Albufeira, 21 jan 2026 (Ecclesia) – O decano da Faculdade de Teologia da Universidade Pontifícia de Salamanca afirmou, em Albufeira, que o pensamento transumanista é o perigo “oculto” por trás do desenvolvimento da inteligência artificial (IA), representando o risco de autodestruição da humanidade.
“O que fica escondido é um pouco o pensamento transumanista, por trás disso pode estar um dos grandes riscos”, disse o padre Román Ángel Pardo à Agência ECCLESIA, à margem das Jornadas de Atualização do Clero das dioceses do Algarve, Beja e Évora.
Para o especialista, esta corrente de pensamento funciona como uma “pseudorreligião” que promete a salvação através da ciência, alimentando o desejo de “criar o próprio homem” sem perceber que, “tal como Saturno, devoremos os nossos próprios filhos”.

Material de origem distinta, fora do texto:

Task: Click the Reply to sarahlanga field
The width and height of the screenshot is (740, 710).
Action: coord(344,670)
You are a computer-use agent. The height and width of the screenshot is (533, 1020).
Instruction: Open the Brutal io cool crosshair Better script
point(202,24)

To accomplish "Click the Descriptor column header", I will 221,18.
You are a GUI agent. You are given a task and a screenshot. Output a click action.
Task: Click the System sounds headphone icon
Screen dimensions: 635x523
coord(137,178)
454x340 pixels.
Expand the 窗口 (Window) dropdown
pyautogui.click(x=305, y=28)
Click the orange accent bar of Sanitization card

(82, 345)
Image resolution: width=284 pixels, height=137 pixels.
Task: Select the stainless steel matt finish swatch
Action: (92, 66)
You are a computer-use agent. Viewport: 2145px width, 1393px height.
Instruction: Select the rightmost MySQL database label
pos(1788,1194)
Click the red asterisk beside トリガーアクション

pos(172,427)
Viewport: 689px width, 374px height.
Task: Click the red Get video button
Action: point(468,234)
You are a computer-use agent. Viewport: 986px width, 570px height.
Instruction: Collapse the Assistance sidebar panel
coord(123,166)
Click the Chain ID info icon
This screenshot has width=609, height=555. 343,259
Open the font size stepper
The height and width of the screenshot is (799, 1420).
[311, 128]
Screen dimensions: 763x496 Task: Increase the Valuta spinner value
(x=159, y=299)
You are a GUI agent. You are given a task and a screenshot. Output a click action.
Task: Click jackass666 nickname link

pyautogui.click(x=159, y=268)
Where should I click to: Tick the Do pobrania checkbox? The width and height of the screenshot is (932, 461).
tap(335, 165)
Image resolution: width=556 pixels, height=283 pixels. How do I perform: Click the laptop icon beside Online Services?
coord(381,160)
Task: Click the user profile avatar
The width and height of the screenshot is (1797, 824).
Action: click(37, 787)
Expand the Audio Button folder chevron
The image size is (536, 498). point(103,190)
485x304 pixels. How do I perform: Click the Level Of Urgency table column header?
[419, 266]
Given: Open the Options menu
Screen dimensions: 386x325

O padre Román Ángel Pardo, que intervém no encontro com uma conferência sobre ‘Os desafios da IA à Ética Cristã’, comparou o momento atual às grandes mudanças de época históricas, evocando o papel da Escola de Salamanca no século XVI perante a descoberta do Novo Mundo.
“A Igreja continua atenta”, observou, assumindo o desafio do que se chama “entre aspas, inteligência artificial”.
“Em que medida posso aplicar um conceito verdadeiramente humano, como é a inteligência, a uma máquina?”, referiu, questionando a própria terminologia.
O teólogo sublinhou que a tecnologia não deve causar fobias, mas sim uma procura do bem comum, recordando que “as coisas não são boas ou más no seu uso, mas sim no seu abuso”.
“Todas as questões sociais, no final, resolvem-se a partir da questão “quem é o homem?”. Depende de como compreendemos o homem, veremos o que faremos com a inteligência artificial”, sustentou.
O sacerdote espanhol apontou a popularidade de autores como Yuval Noah Harari, que se inserem na cultura “pós-moderna e pós-verdade”, e para o perigo de se perder a “essência do ser humano” em nome de um futuro ciborgue.
Citando o filme ‘Blade Runner’, Román Ángel Pardo deixou uma provocação final: “Vamos ver se os ciborgues vão valorizar o ser humano mais do que nós mesmos”.
As jornadas de formação, organizadas pelo Instituto Superior de Teologia de Évora (ISTE), terminam esta quinta-feira, contando ainda com intervenções do padre Peter Stilwell e do padre José Frazão Correia.